In Larsen v. Burnet, 1930, 60 App.D.C. 158, 50 F.2d 308, a contention by a husband that he was holding as trustee for his wife one-half of community property which he had invested in a partnership was rejected. Cf. Rossmoore v. Commissioner, 2 Cir., 1935, 76 F.2d 520; Mitchel v. Bowers, 2 Cir., 1926, 15 F.2d 287, certiorari denied, 1927, 273 U.S. 759, 47 S. Ct. 473, 71 L. Ed. 877.
The confusion in the cases arising under the Internal Revenue Code as to who is the partner in a trust-partnership arrangement is indicative of the difficulty of attempting to fit a trust into the framework of a partnership and could also be considered as supporting the apparent common law view that such a relationship was an incompatible and inconsistent one. This confusion which arises and the apparent difficulty which is encountered when there is an attempt to fit a trust or trust relationship into a partnership arrangement could be due to some of the following: (1) It is an attempt to fit a rem or non-personal element into a personam relationship; (2) It is an attempt to fit a relationship largely cognizable in equity into a relationship at law; (3) It is an attempt to fit property held in representative ownership, i. e., trust property, into property to be held in co-ownership, i. e., partnership *53 property; (4) It is an attempt to superimpose one type of fiduciary relationship, i. e., trustee to beneficiary, on top of another type of fiduciary relationship, i. e., partner to partner; (5) It is an attempt to fit a non-agency relationship into a mutual agency relationship. As heretofore noted, a trust is defined as a "fiduciary relationship." In some cases such relationship has apparently been regarded as the partner. That has also made for confusion.

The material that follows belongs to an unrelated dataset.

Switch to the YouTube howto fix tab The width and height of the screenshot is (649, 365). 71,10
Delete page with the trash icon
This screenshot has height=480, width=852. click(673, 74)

As heretofore noted, if the trustee or beneficiary is a partner, he would be a partner in his individual capacity. Being a partner in his individual capacity, he would individually assume all the duties, obligations and liabilities usually and ordinarily assumed by usual and ordinary partners. If the trustees of trusts are to be regarded as partners in a partnership, some interesting questions could arise. As heretofore noted, two or more trustees constitute one collective trustee. In cases like the present case where there are three trustees, would such trustees constitute one collective partner or three partners? If such trustees were partners, would each of the three have a voice and vote in partnership affairs equal to any of the other partners? If, as is frequently the case, one of the trustees is a bank or trust company, would such company be liable for all the partnership obligations notwithstanding the rule of ultra vires and notwithstanding attempts to limit such liability? If, as in the present case, one of the trustees is already a partner at the time of the forming of the trust relationship, would he by entering the partnership again under a trustee arrangement be one partner or two partners for purposes of control and management of the partnership?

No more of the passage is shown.